Starting simply, as soon as I started my shift at 1:00 PM on Monday, I had two students who claimed to have an appointment with me - one was a new student with a technical business paper on AI, the other was a returning student that I had seen twice before. The matter created some confusion for me, which I resolved as best I could and things did end amiably, but I thought it worth mentioning. I had checked my appointments that morning, but only knew that I had an appointment at 1:00; I didn't know who it was with. Regardless, I ascertained who could wait and who couldn't and handled things in a timely fashion.
Skipping forward through a session or two that same day, I saw to a Freshman walk-in that had two complex papers, both demonstrating an advanced writing style than what I have seen other Freshman bring me. Our session, as a result of me not having any other appointments for that day, nor noticing any further walk-ins, lasted somewhere between an hour to an hour and a half. During this time, while I was impressed with the student's advanced writing capabilities, I managed to find several issues worth pointing out. These issues took two primary forms: a lack of being concise, and too much unexplained professional vocabulary. Their paper was riddled with giant, page long, or more, paragraphs that I recommended be broken down into several paragraphs, at least so as to not lose the reader. As for their vocabulary, I recommended that she explain many of the terms and phrases they were using because while they might know what it means, an average reader might not. This advice was more relevant for the English paper they showed me as opposed to the more specific race and gender norms paper. They seemed reluctant to this idea, thinking that these things were "common knowledge" until I explained my own confusion at much of the terminology.

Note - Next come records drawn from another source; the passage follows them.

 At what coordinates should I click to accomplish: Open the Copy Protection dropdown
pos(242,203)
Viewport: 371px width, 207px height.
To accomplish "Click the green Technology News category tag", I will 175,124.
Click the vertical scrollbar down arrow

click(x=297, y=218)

With all that discussed, I'll get on to my last point, that of consultant fatigue. I'll try to keep this point short, but the general idea is that with so many students coming in so suddenly, another sitting down just as you're waving goodbye to the last, it's a real challenge as a consultant to keep your level of enthusiasm and insight at its best. Speaking for myself, I start off a typical session by asking what the student wants to find in their paper, if they have any specific issues with it, and then requesting to read it aloud. This allows the student to listen for those issues they wanted to correct. However, after a certain point, I've noticed that my mouth gets dry, I start making reading mistakes, etc. I suggested a change to a student's paper at one point that I had to embarrassingly rescind and apologize for. Their sentence was fine, I had just misread it completely due to reading fatigue. Overall, this is just another challenge for me to overcome - start bringing a water bottle, read quieter and faster while focusing on points of interest that matter, and more of the same. Things are gonna get busier before they get slower.